2. Monitor patient complaints and handle them ASAP. Unhappy patients who call their payer’s office and complain about billing and charges can draw unwanted attention to your practice. Make sure your patients know that any billing complaints should be directed to your staff right away so charges can be explained and verified.
3. Likewise, make sure your employees are happy. A disenchanted employee can cause significant headaches with just one or two phone calls. Even though their claims may be based on malice and not on facts, you may still find yourself facing an audit. Make sure employees know they are able to discuss their work-related concerns openly and keep an eye out for employees who seem unhappy or disgruntled.
4. Keep an eye on your modifiers. Using a lot of modifiers – especially 25 and 59 – can set red flags waving and cause claims processing to stall. While the use of modifiers is certainly permitted for outliers that are clearly outside the arena of normal coding, they’re not intended for regular and repeated use; applying them in that manner can cause eyebrows to raise.
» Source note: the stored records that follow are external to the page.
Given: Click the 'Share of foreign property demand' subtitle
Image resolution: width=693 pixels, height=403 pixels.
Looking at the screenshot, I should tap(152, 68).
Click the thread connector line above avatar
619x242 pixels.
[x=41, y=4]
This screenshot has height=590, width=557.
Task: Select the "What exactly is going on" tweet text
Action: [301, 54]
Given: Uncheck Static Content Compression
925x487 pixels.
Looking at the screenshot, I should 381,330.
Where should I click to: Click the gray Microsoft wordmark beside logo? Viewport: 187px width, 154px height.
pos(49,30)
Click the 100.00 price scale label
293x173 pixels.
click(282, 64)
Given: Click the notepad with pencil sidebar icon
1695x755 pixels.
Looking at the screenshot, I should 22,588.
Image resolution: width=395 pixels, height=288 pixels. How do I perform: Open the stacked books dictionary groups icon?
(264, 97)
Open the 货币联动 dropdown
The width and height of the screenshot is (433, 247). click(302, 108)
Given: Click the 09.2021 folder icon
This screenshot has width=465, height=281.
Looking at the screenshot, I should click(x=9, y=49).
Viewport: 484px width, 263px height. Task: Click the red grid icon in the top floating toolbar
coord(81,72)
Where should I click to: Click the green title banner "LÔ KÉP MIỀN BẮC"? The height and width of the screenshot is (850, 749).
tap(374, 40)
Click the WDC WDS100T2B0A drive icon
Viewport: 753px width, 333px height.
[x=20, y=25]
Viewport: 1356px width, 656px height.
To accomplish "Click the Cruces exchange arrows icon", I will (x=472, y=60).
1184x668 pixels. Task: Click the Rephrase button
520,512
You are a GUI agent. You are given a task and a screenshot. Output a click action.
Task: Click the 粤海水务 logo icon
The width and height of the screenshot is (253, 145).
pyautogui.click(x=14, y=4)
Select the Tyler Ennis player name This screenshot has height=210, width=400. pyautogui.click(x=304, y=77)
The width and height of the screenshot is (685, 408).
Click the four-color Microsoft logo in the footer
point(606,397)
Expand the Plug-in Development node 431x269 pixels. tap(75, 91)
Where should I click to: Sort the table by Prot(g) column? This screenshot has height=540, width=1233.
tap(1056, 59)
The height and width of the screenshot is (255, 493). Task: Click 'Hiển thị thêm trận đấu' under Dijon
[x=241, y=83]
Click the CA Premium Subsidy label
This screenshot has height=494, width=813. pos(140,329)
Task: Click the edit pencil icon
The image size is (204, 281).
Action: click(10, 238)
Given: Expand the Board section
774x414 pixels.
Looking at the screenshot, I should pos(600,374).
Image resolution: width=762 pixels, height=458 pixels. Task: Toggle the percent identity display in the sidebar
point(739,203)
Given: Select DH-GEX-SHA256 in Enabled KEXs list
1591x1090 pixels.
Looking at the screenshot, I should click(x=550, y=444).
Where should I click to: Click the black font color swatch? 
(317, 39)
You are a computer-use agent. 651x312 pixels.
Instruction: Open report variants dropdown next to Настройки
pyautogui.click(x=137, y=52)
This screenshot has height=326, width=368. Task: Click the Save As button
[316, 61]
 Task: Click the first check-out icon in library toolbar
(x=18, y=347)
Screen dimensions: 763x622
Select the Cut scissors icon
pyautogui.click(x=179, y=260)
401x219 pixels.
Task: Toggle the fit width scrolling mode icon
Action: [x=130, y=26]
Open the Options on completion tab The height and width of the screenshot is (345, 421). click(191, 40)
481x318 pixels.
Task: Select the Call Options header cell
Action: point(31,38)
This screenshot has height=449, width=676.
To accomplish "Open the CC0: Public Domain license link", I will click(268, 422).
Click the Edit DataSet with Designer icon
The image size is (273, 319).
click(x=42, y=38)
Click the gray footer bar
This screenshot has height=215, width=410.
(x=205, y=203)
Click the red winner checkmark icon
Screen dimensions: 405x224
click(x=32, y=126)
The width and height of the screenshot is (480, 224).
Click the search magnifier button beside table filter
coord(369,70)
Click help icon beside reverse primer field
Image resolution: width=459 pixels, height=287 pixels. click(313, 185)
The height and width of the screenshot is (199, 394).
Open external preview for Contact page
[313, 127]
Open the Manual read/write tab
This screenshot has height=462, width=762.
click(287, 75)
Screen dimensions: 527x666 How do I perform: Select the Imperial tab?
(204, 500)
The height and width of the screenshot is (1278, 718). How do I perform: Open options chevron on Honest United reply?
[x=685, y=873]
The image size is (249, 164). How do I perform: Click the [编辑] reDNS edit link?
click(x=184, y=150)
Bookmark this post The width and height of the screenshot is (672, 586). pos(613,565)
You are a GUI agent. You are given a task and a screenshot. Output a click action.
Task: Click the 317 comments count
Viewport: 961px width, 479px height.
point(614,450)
5. Avoid “cut and paste” when completing records. Having an EHR system does make life easier, but using obvious shortcuts when completing records is a big no-no. Use EHR templates as a guideline for form completion and be sure to include individual comments and descriptions unique to each patient.
6. Review your office’s compliance plans. Having an up-to-date compliance plan, including a robust billing and coding procedure, and making sure everyone follows it doesn’t just avoid potential problems – in case of an audit, it also provides powerful documentation that your practice is operating properly and above board. Don’t have a current compliance plan? There’s never been a better time to draft one.
According to the CMS website, the Recovery Audit Contractor (RAC) program was established to ensure the Medicare and Medicaid systems are used as they were intended to be used, but despite their good intentions, an audit can still be a nerve-wracking experience. Keeping an eye open for these potential triggers may help your practice avoid an audit – and just may help you gain some much--needed peace of mind.